→ TASK TO CARRY OUT: Put the records as a Markdown table with the columns Row and Record line. Start at the line containing "What do you see at coordinates (1153, 87)", stop after the line containing "center [1127, 570].", and skip any blank lines.
════
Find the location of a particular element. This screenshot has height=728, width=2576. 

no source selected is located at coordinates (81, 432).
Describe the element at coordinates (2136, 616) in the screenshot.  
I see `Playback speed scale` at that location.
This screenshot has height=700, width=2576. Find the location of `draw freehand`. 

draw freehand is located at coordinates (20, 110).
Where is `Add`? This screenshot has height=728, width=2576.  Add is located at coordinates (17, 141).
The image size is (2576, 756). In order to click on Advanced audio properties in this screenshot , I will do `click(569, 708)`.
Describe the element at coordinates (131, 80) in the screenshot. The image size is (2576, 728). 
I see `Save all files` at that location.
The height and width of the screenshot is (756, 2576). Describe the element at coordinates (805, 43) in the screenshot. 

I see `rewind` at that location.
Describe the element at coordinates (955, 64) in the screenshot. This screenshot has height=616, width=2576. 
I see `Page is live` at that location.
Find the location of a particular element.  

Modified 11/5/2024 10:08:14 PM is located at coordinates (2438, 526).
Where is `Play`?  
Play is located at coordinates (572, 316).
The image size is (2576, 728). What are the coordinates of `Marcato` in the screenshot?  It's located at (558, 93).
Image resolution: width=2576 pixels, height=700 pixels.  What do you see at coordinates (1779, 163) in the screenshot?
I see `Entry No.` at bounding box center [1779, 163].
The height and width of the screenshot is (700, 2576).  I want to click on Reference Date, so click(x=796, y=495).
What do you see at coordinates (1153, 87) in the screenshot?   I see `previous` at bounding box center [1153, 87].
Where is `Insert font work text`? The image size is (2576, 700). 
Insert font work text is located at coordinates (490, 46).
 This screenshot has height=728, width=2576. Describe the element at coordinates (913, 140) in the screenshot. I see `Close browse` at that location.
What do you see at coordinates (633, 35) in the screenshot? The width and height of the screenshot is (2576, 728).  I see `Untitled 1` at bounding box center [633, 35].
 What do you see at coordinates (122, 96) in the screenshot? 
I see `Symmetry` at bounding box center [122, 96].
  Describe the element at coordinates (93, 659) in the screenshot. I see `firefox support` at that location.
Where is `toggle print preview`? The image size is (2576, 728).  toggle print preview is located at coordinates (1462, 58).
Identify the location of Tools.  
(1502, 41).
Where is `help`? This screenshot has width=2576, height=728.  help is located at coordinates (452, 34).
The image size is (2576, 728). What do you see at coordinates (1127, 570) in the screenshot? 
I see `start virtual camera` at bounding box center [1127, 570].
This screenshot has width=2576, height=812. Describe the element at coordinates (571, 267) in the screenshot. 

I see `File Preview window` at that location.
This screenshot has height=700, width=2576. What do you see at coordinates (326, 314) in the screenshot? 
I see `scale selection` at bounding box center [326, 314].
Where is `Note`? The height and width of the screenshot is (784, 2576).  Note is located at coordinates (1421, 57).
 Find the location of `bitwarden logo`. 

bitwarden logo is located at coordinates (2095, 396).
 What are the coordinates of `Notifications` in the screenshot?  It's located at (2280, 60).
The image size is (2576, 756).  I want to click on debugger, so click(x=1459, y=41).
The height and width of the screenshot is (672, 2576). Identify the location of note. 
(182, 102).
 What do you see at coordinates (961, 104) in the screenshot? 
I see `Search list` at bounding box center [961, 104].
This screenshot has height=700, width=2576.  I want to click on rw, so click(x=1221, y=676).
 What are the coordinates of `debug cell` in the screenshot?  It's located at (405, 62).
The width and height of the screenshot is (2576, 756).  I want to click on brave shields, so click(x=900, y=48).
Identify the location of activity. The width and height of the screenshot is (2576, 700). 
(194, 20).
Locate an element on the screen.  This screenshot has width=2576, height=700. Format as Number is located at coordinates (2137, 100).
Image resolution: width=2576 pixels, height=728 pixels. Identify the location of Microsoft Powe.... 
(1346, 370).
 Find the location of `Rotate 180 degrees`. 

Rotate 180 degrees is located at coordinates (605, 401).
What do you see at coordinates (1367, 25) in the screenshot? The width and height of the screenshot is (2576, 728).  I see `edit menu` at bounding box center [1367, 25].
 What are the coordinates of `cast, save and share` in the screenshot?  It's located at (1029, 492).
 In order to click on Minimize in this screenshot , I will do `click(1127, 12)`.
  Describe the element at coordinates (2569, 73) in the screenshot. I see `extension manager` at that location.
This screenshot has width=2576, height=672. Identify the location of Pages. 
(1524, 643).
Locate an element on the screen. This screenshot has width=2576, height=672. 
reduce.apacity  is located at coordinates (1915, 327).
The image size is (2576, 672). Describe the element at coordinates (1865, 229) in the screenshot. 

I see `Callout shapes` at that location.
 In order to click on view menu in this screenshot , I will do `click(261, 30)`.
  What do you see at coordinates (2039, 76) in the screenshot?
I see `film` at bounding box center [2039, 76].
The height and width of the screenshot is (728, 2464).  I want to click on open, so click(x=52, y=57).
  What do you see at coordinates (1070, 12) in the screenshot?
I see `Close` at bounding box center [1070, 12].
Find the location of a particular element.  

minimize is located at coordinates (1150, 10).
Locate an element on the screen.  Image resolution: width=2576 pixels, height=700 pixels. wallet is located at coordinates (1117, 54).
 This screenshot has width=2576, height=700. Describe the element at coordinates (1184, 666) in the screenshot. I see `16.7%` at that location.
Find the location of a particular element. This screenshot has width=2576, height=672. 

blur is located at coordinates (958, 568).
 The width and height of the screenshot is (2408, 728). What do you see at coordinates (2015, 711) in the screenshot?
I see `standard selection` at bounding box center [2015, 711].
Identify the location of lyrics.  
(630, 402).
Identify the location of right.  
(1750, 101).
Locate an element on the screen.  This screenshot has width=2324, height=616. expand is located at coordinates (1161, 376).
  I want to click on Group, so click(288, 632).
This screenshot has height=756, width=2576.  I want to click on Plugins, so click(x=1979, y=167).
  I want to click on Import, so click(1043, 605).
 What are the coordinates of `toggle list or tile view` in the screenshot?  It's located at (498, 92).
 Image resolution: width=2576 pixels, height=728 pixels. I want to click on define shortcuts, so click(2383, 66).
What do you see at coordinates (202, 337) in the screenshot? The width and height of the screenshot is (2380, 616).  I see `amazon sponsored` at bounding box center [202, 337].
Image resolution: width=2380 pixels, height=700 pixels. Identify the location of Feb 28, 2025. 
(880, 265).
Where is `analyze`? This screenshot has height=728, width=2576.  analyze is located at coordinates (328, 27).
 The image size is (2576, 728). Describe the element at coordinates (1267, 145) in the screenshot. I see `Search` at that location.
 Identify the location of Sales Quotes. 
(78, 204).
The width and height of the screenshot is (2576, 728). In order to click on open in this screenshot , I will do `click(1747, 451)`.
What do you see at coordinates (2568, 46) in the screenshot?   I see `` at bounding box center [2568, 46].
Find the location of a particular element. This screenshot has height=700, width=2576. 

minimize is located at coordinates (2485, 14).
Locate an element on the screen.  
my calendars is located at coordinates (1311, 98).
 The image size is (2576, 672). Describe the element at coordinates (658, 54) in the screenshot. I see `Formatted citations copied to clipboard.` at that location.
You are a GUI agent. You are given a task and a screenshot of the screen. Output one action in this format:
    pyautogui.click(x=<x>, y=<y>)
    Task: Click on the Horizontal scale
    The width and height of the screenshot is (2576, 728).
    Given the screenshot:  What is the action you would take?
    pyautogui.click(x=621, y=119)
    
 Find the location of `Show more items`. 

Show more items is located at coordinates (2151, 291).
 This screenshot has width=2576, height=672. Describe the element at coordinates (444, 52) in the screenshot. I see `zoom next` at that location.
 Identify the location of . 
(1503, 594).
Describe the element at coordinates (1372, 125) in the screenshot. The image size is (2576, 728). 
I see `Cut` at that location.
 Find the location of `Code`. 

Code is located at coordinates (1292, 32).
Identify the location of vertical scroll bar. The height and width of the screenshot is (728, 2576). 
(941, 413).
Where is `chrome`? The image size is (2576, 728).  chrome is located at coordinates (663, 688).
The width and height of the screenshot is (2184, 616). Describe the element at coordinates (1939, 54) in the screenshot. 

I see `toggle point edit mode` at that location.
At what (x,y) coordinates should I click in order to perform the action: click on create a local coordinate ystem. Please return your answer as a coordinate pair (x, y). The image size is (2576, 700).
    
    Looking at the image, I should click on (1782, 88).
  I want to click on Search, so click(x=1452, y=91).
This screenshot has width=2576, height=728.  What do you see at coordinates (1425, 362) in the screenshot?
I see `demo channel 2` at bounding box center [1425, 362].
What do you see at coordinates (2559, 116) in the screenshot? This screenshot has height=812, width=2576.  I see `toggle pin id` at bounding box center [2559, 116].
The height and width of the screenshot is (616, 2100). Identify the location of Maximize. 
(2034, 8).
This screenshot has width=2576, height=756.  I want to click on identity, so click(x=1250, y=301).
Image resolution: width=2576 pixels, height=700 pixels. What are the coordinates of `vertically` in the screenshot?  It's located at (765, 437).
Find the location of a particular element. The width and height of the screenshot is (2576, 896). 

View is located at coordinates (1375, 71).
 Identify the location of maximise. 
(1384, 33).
════
→ ANSWER FOR THIS EXERCISE:
| Row | Record line |
|---|---|
| 1 | What do you see at coordinates (1153, 87) in the screenshot?   I see `previous` at bounding box center [1153, 87]. |
| 2 | Where is `Insert font work text`? The image size is (2576, 700).  |
| 3 | Insert font work text is located at coordinates (490, 46). |
| 4 |  This screenshot has height=728, width=2576. Describe the element at coordinates (913, 140) in the screenshot. I see `Close browse` at that location. |
| 5 | What do you see at coordinates (633, 35) in the screenshot? The width and height of the screenshot is (2576, 728).  I see `Untitled 1` at bounding box center [633, 35]. |
| 6 |  What do you see at coordinates (122, 96) in the screenshot?  |
| 7 | I see `Symmetry` at bounding box center [122, 96]. |
| 8 |   Describe the element at coordinates (93, 659) in the screenshot. I see `firefox support` at that location. |
| 9 | Where is `toggle print preview`? The image size is (2576, 728).  toggle print preview is located at coordinates (1462, 58). |
| 10 | Identify the location of Tools.   |
| 11 | (1502, 41). |
| 12 | Where is `help`? This screenshot has width=2576, height=728.  help is located at coordinates (452, 34). |
| 13 | The image size is (2576, 728). What do you see at coordinates (1127, 570) in the screenshot?  |
| 14 | I see `start virtual camera` at bounding box center [1127, 570]. |